Aim: Reproduce each of the entries below verbatim, in their original order, without altering any wording, numbers, or punctuation.

Material for the task:
....
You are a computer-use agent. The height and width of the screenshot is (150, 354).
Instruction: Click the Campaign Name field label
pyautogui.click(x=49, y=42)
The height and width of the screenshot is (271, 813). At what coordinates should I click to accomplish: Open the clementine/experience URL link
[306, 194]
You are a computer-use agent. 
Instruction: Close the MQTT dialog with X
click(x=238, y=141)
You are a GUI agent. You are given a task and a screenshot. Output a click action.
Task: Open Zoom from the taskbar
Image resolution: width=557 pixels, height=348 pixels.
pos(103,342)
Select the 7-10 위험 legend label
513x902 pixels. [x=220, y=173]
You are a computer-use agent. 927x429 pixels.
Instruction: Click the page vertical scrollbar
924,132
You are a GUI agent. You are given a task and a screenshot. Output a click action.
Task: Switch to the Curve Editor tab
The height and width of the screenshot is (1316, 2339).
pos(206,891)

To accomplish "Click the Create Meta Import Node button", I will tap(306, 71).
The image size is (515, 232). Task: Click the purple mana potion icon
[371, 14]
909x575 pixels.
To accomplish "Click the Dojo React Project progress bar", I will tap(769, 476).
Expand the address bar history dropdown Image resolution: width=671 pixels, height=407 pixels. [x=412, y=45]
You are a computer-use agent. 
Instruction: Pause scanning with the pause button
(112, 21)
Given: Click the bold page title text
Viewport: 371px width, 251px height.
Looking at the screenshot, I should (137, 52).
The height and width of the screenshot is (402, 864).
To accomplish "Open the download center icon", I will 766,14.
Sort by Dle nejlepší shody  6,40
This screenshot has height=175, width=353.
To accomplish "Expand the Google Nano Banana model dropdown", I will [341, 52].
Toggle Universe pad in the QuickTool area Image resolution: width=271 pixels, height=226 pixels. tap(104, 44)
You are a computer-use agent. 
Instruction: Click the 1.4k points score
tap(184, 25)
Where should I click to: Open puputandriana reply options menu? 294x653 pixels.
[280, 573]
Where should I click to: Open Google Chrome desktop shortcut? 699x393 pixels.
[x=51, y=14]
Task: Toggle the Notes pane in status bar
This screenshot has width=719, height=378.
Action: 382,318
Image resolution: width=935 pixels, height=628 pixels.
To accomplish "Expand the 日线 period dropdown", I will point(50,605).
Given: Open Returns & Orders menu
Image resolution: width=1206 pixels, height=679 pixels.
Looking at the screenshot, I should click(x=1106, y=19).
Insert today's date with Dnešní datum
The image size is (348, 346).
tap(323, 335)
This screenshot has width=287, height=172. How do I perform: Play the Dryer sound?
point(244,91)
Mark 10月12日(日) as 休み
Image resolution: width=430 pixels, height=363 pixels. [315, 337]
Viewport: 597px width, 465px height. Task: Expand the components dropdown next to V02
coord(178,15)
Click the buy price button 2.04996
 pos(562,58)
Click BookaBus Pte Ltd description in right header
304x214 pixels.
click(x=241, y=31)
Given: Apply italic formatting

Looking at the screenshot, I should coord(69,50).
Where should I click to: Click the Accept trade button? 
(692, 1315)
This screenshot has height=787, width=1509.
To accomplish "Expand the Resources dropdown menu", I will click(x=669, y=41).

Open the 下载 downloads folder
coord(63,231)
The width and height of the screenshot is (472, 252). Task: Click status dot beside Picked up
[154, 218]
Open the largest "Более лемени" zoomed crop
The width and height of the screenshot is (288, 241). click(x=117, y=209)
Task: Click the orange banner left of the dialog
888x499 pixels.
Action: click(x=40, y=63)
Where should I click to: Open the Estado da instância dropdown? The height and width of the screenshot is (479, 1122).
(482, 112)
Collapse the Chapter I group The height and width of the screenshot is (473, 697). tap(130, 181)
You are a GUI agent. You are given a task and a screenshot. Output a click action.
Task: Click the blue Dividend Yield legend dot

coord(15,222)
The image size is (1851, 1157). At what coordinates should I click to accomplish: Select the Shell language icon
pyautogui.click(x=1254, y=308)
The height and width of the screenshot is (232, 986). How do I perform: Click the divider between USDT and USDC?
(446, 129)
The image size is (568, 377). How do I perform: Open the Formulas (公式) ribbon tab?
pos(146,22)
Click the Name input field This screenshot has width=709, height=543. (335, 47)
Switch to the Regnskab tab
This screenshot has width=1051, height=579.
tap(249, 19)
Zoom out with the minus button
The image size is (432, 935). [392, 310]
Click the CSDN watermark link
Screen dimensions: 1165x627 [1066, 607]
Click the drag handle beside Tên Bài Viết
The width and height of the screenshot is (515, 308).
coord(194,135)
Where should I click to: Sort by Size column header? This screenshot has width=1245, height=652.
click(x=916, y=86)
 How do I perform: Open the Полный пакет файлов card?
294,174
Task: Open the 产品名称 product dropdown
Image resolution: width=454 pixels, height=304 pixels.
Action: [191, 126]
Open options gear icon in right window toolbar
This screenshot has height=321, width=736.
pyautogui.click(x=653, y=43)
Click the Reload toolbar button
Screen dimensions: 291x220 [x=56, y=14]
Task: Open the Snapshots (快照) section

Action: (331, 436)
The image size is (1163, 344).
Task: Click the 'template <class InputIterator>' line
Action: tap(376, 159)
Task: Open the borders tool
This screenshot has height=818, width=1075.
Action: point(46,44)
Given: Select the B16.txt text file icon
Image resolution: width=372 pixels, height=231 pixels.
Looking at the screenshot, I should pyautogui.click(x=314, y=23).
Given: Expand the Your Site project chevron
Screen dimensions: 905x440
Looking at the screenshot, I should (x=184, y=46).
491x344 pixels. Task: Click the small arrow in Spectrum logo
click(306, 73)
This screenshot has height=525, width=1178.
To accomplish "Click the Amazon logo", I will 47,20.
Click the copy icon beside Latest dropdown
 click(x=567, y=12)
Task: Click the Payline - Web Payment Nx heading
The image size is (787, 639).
....
Response to this task:
You are a computer-use agent. The height and width of the screenshot is (150, 354).
Instruction: Click the Campaign Name field label
pyautogui.click(x=49, y=42)
The height and width of the screenshot is (271, 813). At what coordinates should I click to accomplish: Open the clementine/experience URL link
[306, 194]
You are a computer-use agent. 
Instruction: Close the MQTT dialog with X
click(x=238, y=141)
You are a GUI agent. You are given a task and a screenshot. Output a click action.
Task: Open Zoom from the taskbar
Image resolution: width=557 pixels, height=348 pixels.
pos(103,342)
Select the 7-10 위험 legend label
513x902 pixels. [x=220, y=173]
You are a computer-use agent. 927x429 pixels.
Instruction: Click the page vertical scrollbar
924,132
You are a GUI agent. You are given a task and a screenshot. Output a click action.
Task: Switch to the Curve Editor tab
The height and width of the screenshot is (1316, 2339).
pos(206,891)

To accomplish "Click the Create Meta Import Node button", I will tap(306, 71).
The image size is (515, 232). Task: Click the purple mana potion icon
[371, 14]
909x575 pixels.
To accomplish "Click the Dojo React Project progress bar", I will tap(769, 476).
Expand the address bar history dropdown Image resolution: width=671 pixels, height=407 pixels. [x=412, y=45]
You are a computer-use agent. 
Instruction: Pause scanning with the pause button
(112, 21)
Given: Click the bold page title text
Viewport: 371px width, 251px height.
Looking at the screenshot, I should (137, 52).
The height and width of the screenshot is (402, 864).
To accomplish "Open the download center icon", I will 766,14.
Sort by Dle nejlepší shody  6,40
This screenshot has height=175, width=353.
To accomplish "Expand the Google Nano Banana model dropdown", I will [341, 52].
Toggle Universe pad in the QuickTool area Image resolution: width=271 pixels, height=226 pixels. tap(104, 44)
You are a computer-use agent. 
Instruction: Click the 1.4k points score
tap(184, 25)
Where should I click to: Open puputandriana reply options menu? 294x653 pixels.
[280, 573]
Where should I click to: Open Google Chrome desktop shortcut? 699x393 pixels.
[x=51, y=14]
Task: Toggle the Notes pane in status bar
This screenshot has width=719, height=378.
Action: 382,318
Image resolution: width=935 pixels, height=628 pixels.
To accomplish "Expand the 日线 period dropdown", I will point(50,605).
Given: Open Returns & Orders menu
Image resolution: width=1206 pixels, height=679 pixels.
Looking at the screenshot, I should click(x=1106, y=19).
Insert today's date with Dnešní datum
The image size is (348, 346).
tap(323, 335)
This screenshot has width=287, height=172. How do I perform: Play the Dryer sound?
point(244,91)
Mark 10月12日(日) as 休み
Image resolution: width=430 pixels, height=363 pixels. [315, 337]
Viewport: 597px width, 465px height. Task: Expand the components dropdown next to V02
coord(178,15)
Click the buy price button 2.04996
 pos(562,58)
Click BookaBus Pte Ltd description in right header
304x214 pixels.
click(x=241, y=31)
Given: Apply italic formatting

Looking at the screenshot, I should coord(69,50).
Where should I click to: Click the Accept trade button? 
(692, 1315)
This screenshot has height=787, width=1509.
To accomplish "Expand the Resources dropdown menu", I will click(x=669, y=41).

Open the 下载 downloads folder
coord(63,231)
The width and height of the screenshot is (472, 252). Task: Click status dot beside Picked up
[154, 218]
Open the largest "Более лемени" zoomed crop
The width and height of the screenshot is (288, 241). click(x=117, y=209)
Task: Click the orange banner left of the dialog
888x499 pixels.
Action: click(x=40, y=63)
Where should I click to: Open the Estado da instância dropdown? The height and width of the screenshot is (479, 1122).
(482, 112)
Collapse the Chapter I group The height and width of the screenshot is (473, 697). tap(130, 181)
You are a GUI agent. You are given a task and a screenshot. Output a click action.
Task: Click the blue Dividend Yield legend dot

coord(15,222)
The image size is (1851, 1157). At what coordinates should I click to accomplish: Select the Shell language icon
pyautogui.click(x=1254, y=308)
The height and width of the screenshot is (232, 986). How do I perform: Click the divider between USDT and USDC?
(446, 129)
The image size is (568, 377). How do I perform: Open the Formulas (公式) ribbon tab?
pos(146,22)
Click the Name input field This screenshot has width=709, height=543. (335, 47)
Switch to the Regnskab tab
This screenshot has width=1051, height=579.
tap(249, 19)
Zoom out with the minus button
The image size is (432, 935). [392, 310]
Click the CSDN watermark link
Screen dimensions: 1165x627 [1066, 607]
Click the drag handle beside Tên Bài Viết
The width and height of the screenshot is (515, 308).
coord(194,135)
Where should I click to: Sort by Size column header? This screenshot has width=1245, height=652.
click(x=916, y=86)
 How do I perform: Open the Полный пакет файлов card?
294,174
Task: Open the 产品名称 product dropdown
Image resolution: width=454 pixels, height=304 pixels.
Action: [191, 126]
Open options gear icon in right window toolbar
This screenshot has height=321, width=736.
pyautogui.click(x=653, y=43)
Click the Reload toolbar button
Screen dimensions: 291x220 [x=56, y=14]
Task: Open the Snapshots (快照) section

Action: (331, 436)
The image size is (1163, 344).
Task: Click the 'template <class InputIterator>' line
Action: tap(376, 159)
Task: Open the borders tool
This screenshot has height=818, width=1075.
Action: point(46,44)
Given: Select the B16.txt text file icon
Image resolution: width=372 pixels, height=231 pixels.
Looking at the screenshot, I should pyautogui.click(x=314, y=23).
Given: Expand the Your Site project chevron
Screen dimensions: 905x440
Looking at the screenshot, I should (x=184, y=46).
491x344 pixels. Task: Click the small arrow in Spectrum logo
click(306, 73)
This screenshot has height=525, width=1178.
To accomplish "Click the Amazon logo", I will 47,20.
Click the copy icon beside Latest dropdown
 click(x=567, y=12)
Task: Click the Payline - Web Payment Nx heading
The image size is (787, 639).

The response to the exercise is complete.